Imagine a 98 percent job placement rate, or more education first if you like, and heck, while we’re dreaming, how about health-care benefits? Imagine no more tragic bridge collapses because of prudent maintenance of our great national infrastructure, saving not just lives but billions and trillions of tax dollars over the coming century.
Imagine support services for the poor and working poor, like the great federal day-care centers of World War II where Rosie the Riveter left her babies, knowing they’d be safe and
happy. Imagine an America with beautiful highways, magnificent high schools, neighborhood garden plots, restored historic landmarks, replanted habitat, reinvigorated forests, renewed lakes and rivers, accomplished with the labor of the rising generation, who will remember their “time in the service” as the time of their lives.

We cannot be great, somebody said, if we cannot first be good. It is important to give people the opportunity to behave the way they ought to do. With respect to the so-called Greatest Generation, their richly earned GI benefits for education and housing played no small part in their success (Lamm, op cit) and in their greatness.

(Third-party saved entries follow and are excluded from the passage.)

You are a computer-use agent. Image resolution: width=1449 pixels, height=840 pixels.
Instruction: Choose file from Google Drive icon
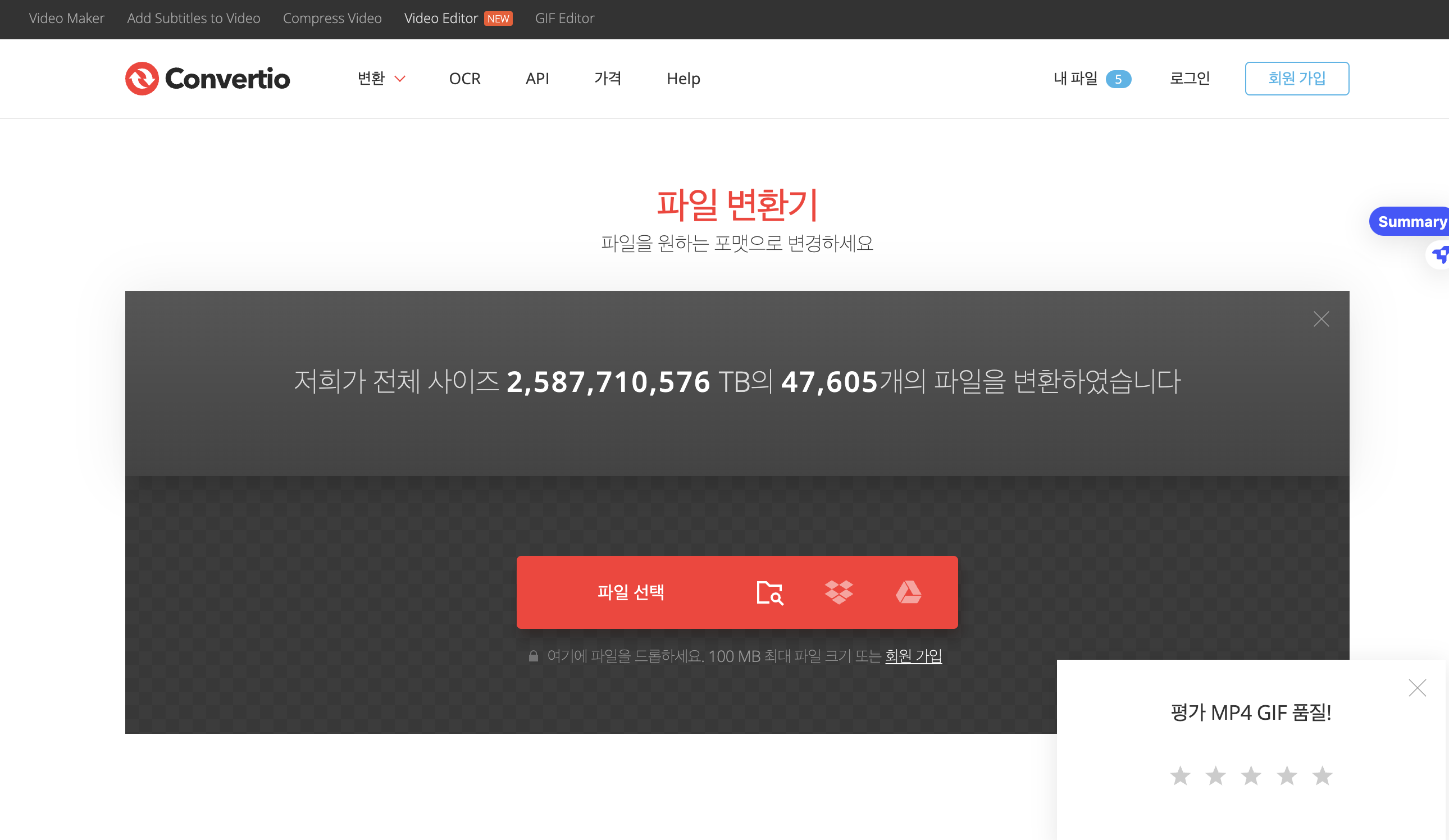[909, 592]
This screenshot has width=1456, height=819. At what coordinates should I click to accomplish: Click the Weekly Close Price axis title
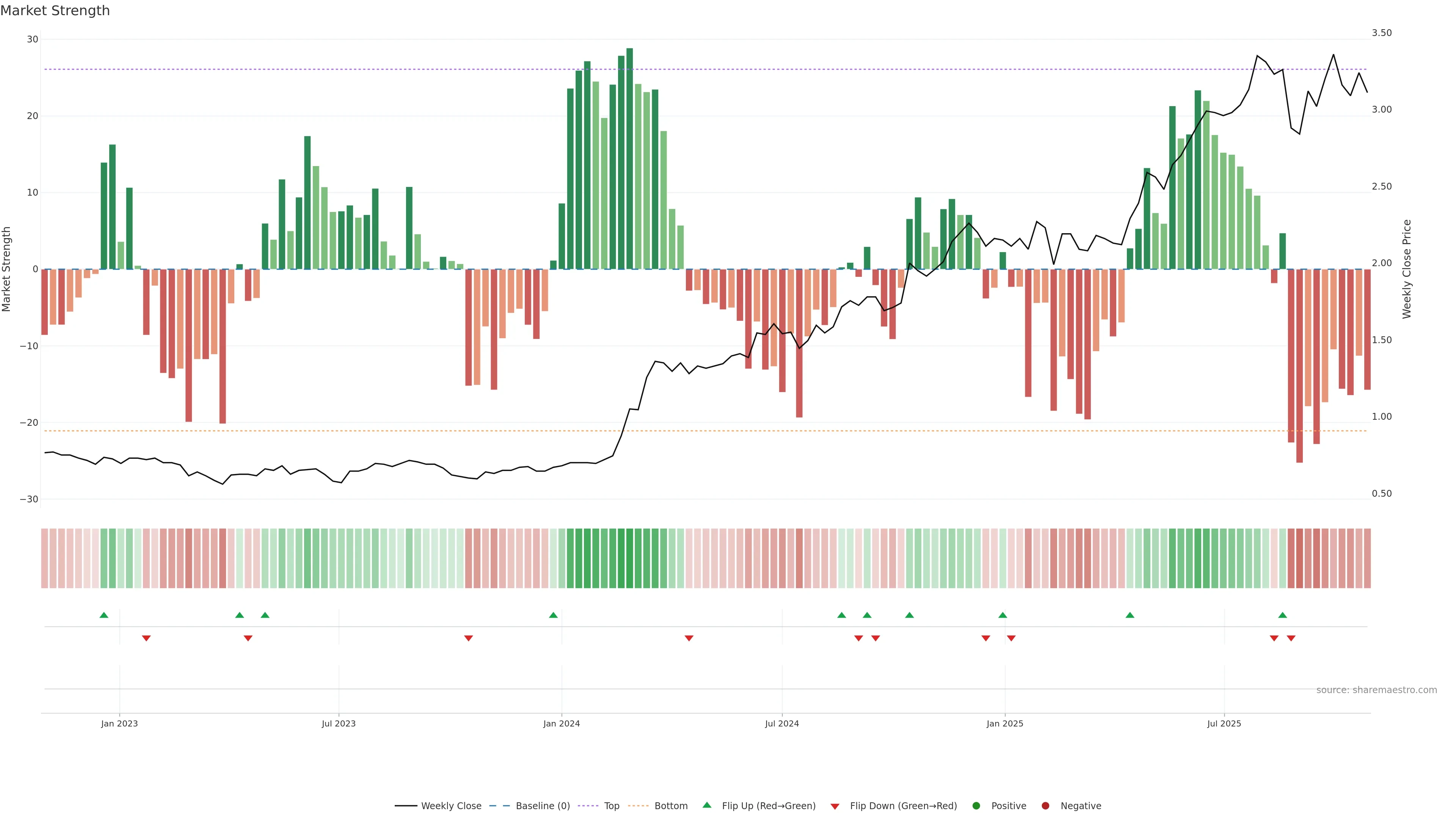[1407, 269]
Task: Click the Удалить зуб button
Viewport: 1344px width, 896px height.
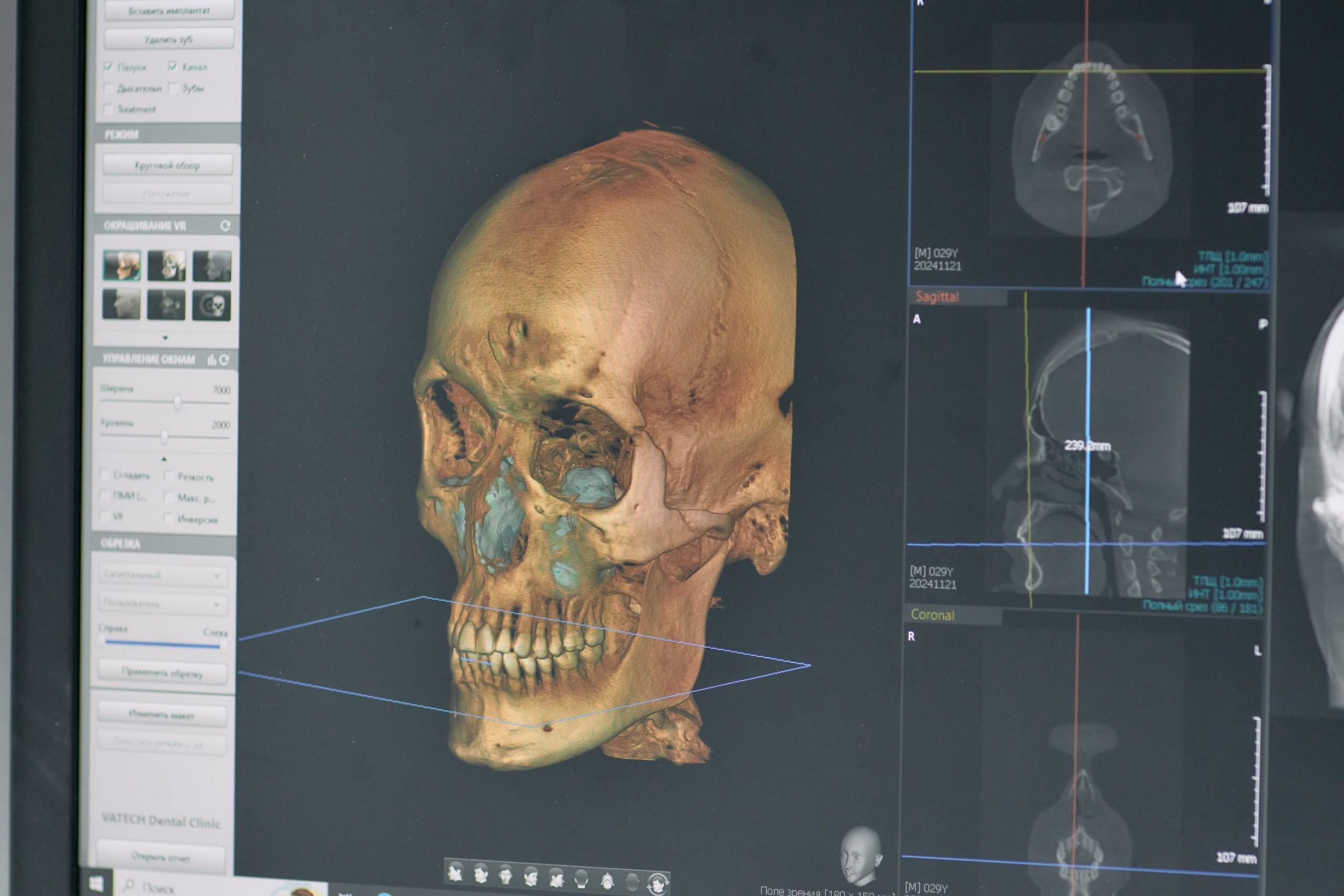Action: click(x=169, y=39)
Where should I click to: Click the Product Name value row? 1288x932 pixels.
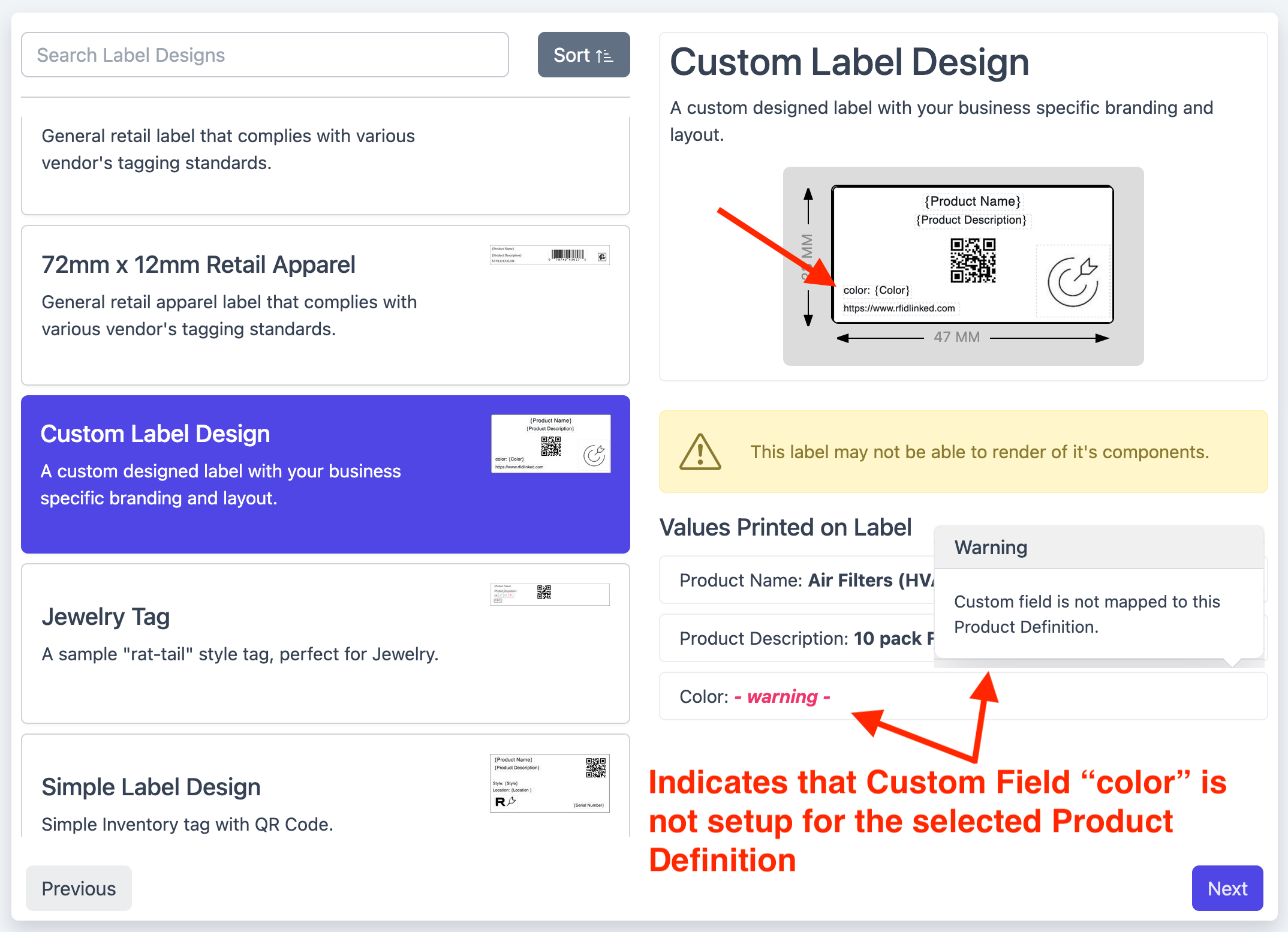click(804, 580)
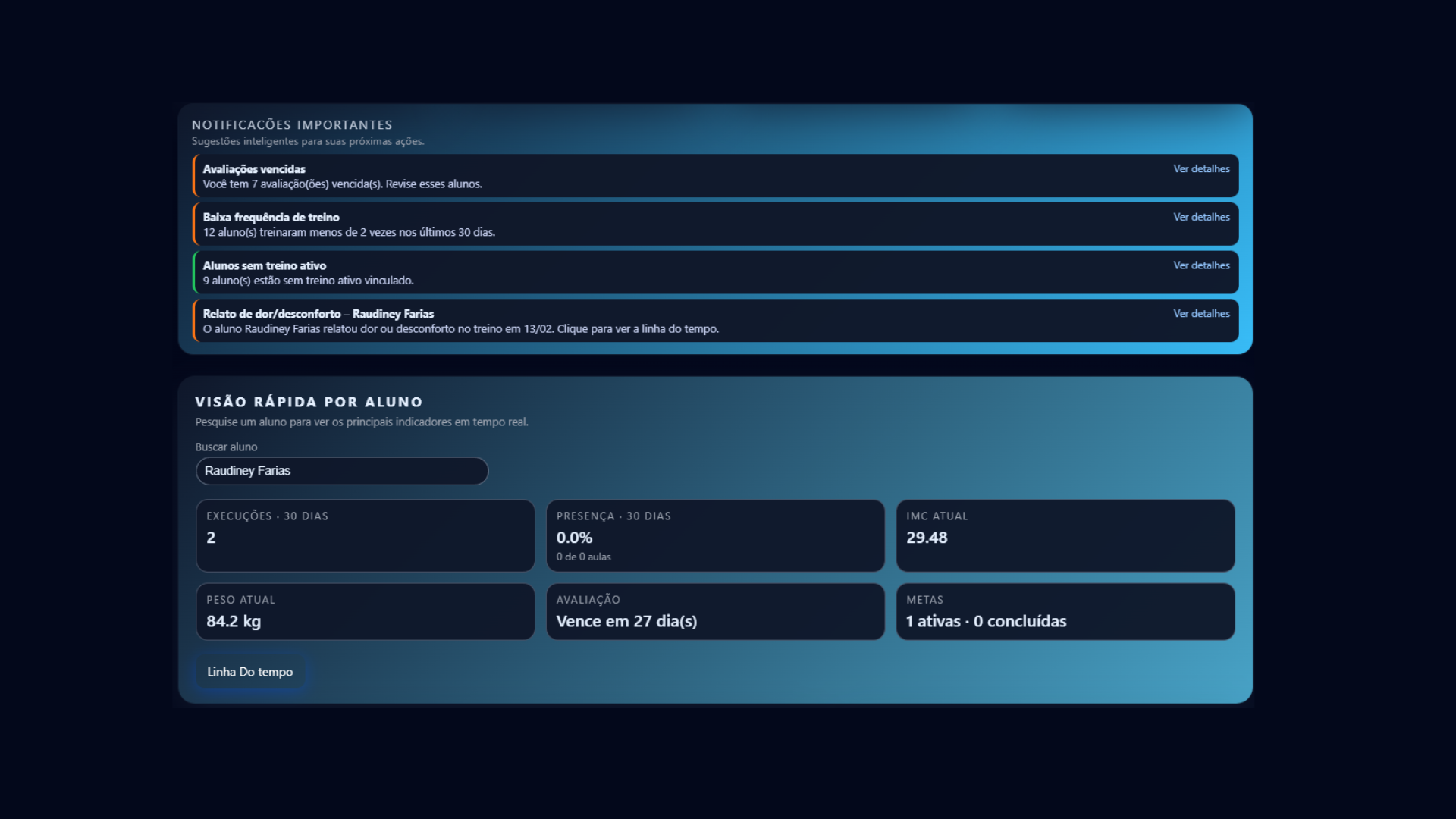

Making national service the path to full membership in the community, done right, can be good for the citizen; good for the practice of democracy; good for the society and the nation; good, no doubt, for the world. If we valued our young adults the way we ought, we could find the political will to offer them a real social and economic future. Ditto the teeming masses, yearning to be free.

Provided, of course, they’d be willing to enlist.